Directions for this task> Give the data below as a two-column CSV with the headers "prompt" and "response." Write one row per item, put each field in double quotes, and replace any line breaks inside a field with spaces.

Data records

==========

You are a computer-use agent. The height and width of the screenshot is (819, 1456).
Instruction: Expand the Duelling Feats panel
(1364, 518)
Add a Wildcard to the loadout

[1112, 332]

==========

Result>
prompt,response
"You are a computer-use agent. The height and width of the screenshot is (819, 1456). Instruction: Expand the Duelling Feats panel","(1364, 518) Add a Wildcard to the loadout [1112, 332]"